# Gay Friendly Cities in NZ



## mficht94

Hello! I am a writer and scuba instructor considering a move in a year or so to NZ. I have done quite a bit research about the topic, but I am curious to other opinions on gay friendly cities in NZ. I am looking for a place with a good gay culture and fairly easy to meet other young gay men. Does anyone have any insight or suggestions? Places to research or look into a bit more? Thank you very much for any advice/answers!


----------



## inhamilton

There are young gay people in every city  Auckland is the biggest city, so has the most gay people. Generally, everywhere is fairly gay friendly. NZ recently passed a law legalising gay marriage with hardly any fanfare. It's really not a big deal, although, like everywhere you'll find the odd ******* ...

Here's a resource for you to check out
http://www.gaynz.com/

The two cities I would consider for gay culture would be Auckland and Wellington.


----------



## inhamilton

inhamilton said:


> The two cities I would consider for gay culture would be Auckland and Wellington.


As far as Hamilton, and most smaller cities is concerned, there really isn't a 'gay' culture, as far as I can make out. Gay people just seem to blend in with the rest of society ... although I'm not really sure what gay culture means.


----------



## Kimbella

mficht94 said:


> Hello! I am a writer and scuba instructor considering a move in a year or so to NZ. I have done quite a bit research about the topic, but I am curious to other opinions on gay friendly cities in NZ. I am looking for a place with a good gay culture and fairly easy to meet other young gay men. Does anyone have any insight or suggestions? Places to research or look into a bit more? Thank you very much for any advice/answers!

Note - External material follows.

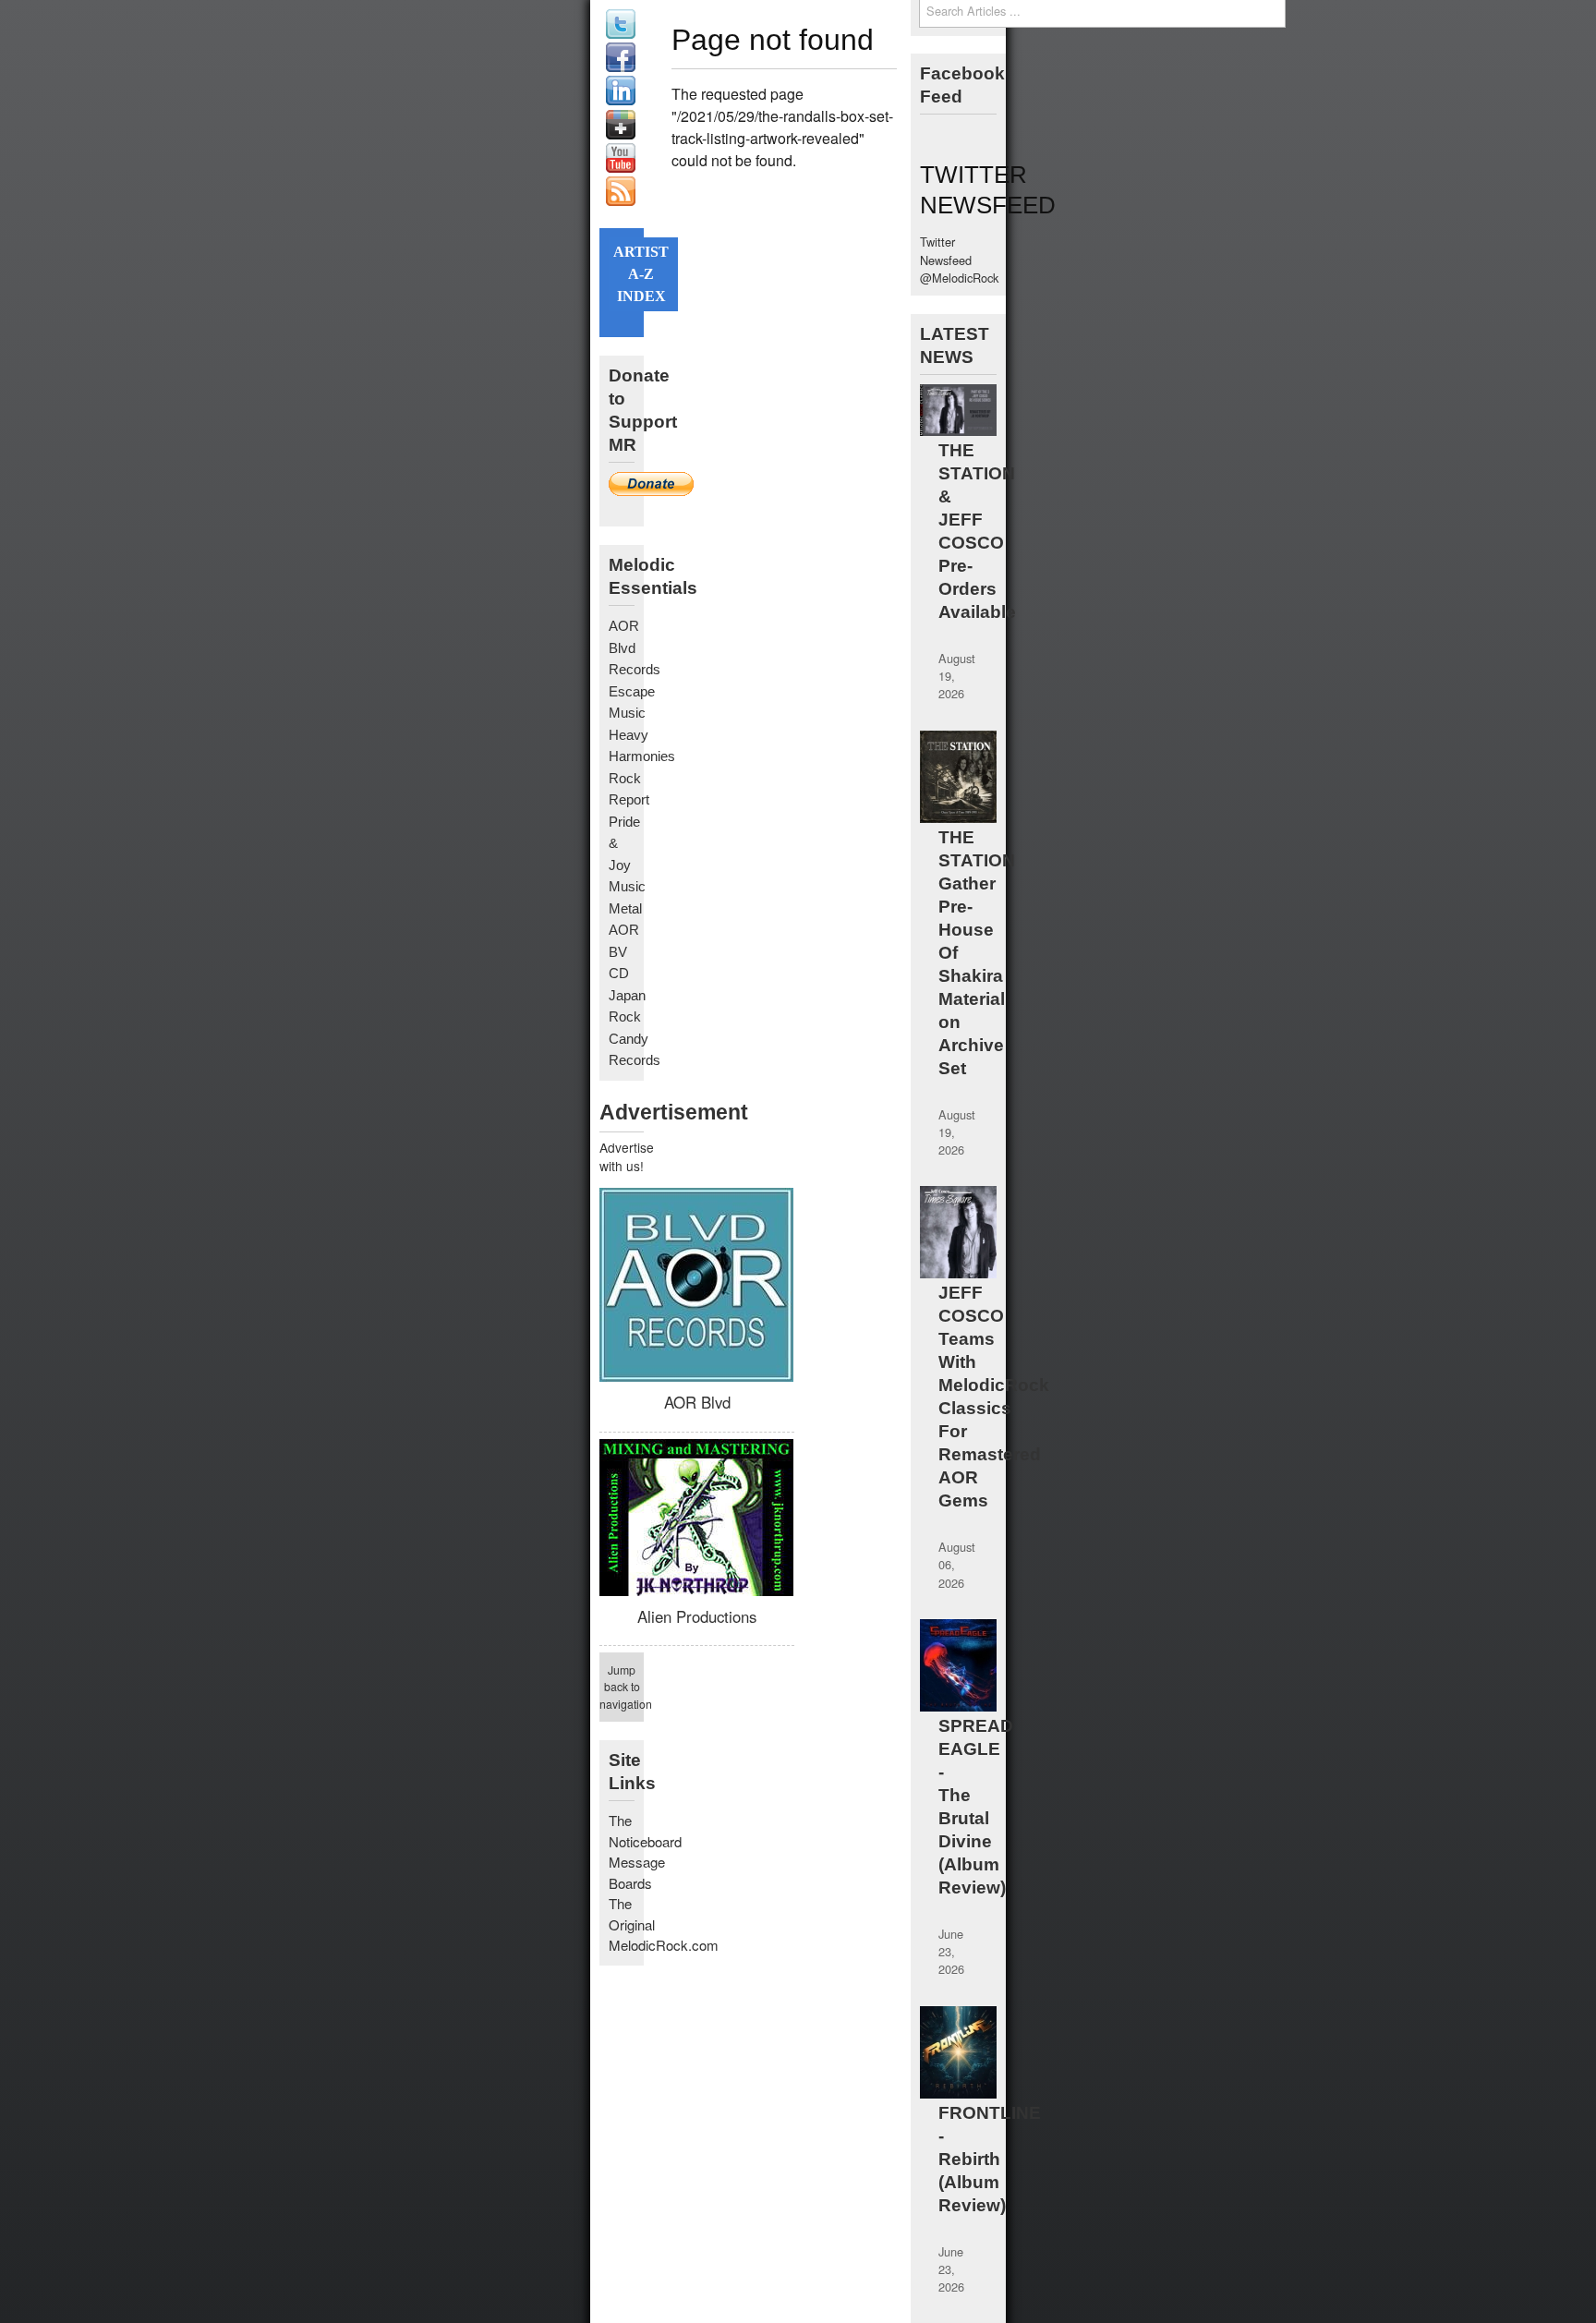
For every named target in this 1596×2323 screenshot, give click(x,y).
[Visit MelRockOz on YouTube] (620, 167)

In general, I'd say the larger the city, the larger the prospect of a gay community to welcome you. Gay culture here is not as obvious as it is in the US, mostly because the culture here is substantially more reserved than American culture. That said, if you google "gay friendly" or something similar along with the names of the larger cities: Wellington, Auckland, Christchurch, Hamilton, etc., you should get some hits to help you figure out what area suits you best. You can also check out the website-- gaynz.com to see if there is helpful information there as well. 

cheers and good luck!


----------



## Coachgirl

Hi there
Christchurch and Wellington are both very gay friendly. There is a good social circle in both areas and regular events for the LGBT communities.


----------